According to the latest Ponemon Institute study commissioned by SafeNet, about 44% of corporate data stored in cloud environments is not supervised or controlled by the IT department.

About 70% of respondents find it more difficult to handle privacy and data protection regulations in a cloud environment, while about three-quarters of them consider cloud as very vital now, and three quarters of them deem it will be vital over the next two years.

Ponemon Institute chairman Dr. Larry Ponemon said: "The findings reveal that global organizations are struggling to secure data in the cloud due to the lack of critical governance and security practices in place.

"To create a more secure cloud environment, organisations can begin with simple steps such as including IT security in establishing security policies and procedures; increasing visibility into the use of cloud applications, platforms, and infrastructure; and protecting data with encryption and stronger access controls, such as multi-factor authentication."

Only 19% of respondents said they have knowledge about all cloud computing applications, platforms, or infrastructure services deployed in their organisations.

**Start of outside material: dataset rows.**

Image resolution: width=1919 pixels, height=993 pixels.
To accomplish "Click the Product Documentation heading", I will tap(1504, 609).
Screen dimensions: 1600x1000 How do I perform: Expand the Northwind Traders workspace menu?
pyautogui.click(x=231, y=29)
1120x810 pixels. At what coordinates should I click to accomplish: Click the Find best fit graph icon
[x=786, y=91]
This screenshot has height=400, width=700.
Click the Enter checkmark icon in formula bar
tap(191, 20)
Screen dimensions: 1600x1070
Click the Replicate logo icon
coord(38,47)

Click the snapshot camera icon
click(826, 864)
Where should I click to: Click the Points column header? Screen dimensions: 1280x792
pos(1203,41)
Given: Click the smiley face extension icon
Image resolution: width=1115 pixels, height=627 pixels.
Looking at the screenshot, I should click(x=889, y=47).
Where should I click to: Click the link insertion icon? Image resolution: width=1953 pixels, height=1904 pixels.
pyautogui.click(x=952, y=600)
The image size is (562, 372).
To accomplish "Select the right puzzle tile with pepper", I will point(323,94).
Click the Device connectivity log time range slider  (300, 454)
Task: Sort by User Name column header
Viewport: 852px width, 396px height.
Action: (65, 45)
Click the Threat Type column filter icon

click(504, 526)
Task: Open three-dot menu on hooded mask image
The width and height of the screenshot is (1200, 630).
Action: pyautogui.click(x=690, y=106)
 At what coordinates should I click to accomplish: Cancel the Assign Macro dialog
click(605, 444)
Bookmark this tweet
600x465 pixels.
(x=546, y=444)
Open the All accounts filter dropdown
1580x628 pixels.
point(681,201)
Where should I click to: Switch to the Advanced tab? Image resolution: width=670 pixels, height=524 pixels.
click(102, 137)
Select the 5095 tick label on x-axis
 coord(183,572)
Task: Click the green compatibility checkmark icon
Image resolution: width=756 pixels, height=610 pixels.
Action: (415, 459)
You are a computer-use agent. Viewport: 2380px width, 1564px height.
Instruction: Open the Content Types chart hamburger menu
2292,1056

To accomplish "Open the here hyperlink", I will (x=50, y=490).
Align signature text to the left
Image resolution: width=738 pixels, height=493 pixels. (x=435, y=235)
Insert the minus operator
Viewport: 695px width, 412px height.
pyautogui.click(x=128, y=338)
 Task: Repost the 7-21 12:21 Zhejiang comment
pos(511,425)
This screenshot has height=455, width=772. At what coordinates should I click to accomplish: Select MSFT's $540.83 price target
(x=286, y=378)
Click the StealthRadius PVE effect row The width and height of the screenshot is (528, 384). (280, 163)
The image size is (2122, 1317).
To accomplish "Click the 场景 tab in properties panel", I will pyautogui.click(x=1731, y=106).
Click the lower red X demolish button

In reply to the individual responsible for cloud data security, 35% of them noted it as shared responsibility between the cloud user and the cloud provider, with 33% believing it as the responsibility of the cloud user and 32% stating as the liability of the cloud provider.

About 46% of the companies use multi-factor authentication to secure third-party access to data in the cloud environment, while 48% noted that their organisations deploy multi-factor authentication for employees’ accessing the cloud.

SafeNet chief strategy officer Tsion Gonen said: "While the cloud has revolutionized the way IT is delivered, many IT organizations are finding it difficult to keep up with demand for these services and the security implications that are created when critical data is stored in the cloud.

"And as we’ve seen in 2014 with a raft of record-breaking data breaches, organizations are attacked frequently from different angles.

"In order to mitigate risk, there needs to be focused coordination and new approaches to securing data in the cloud, and IT needs to be at the center of this migration."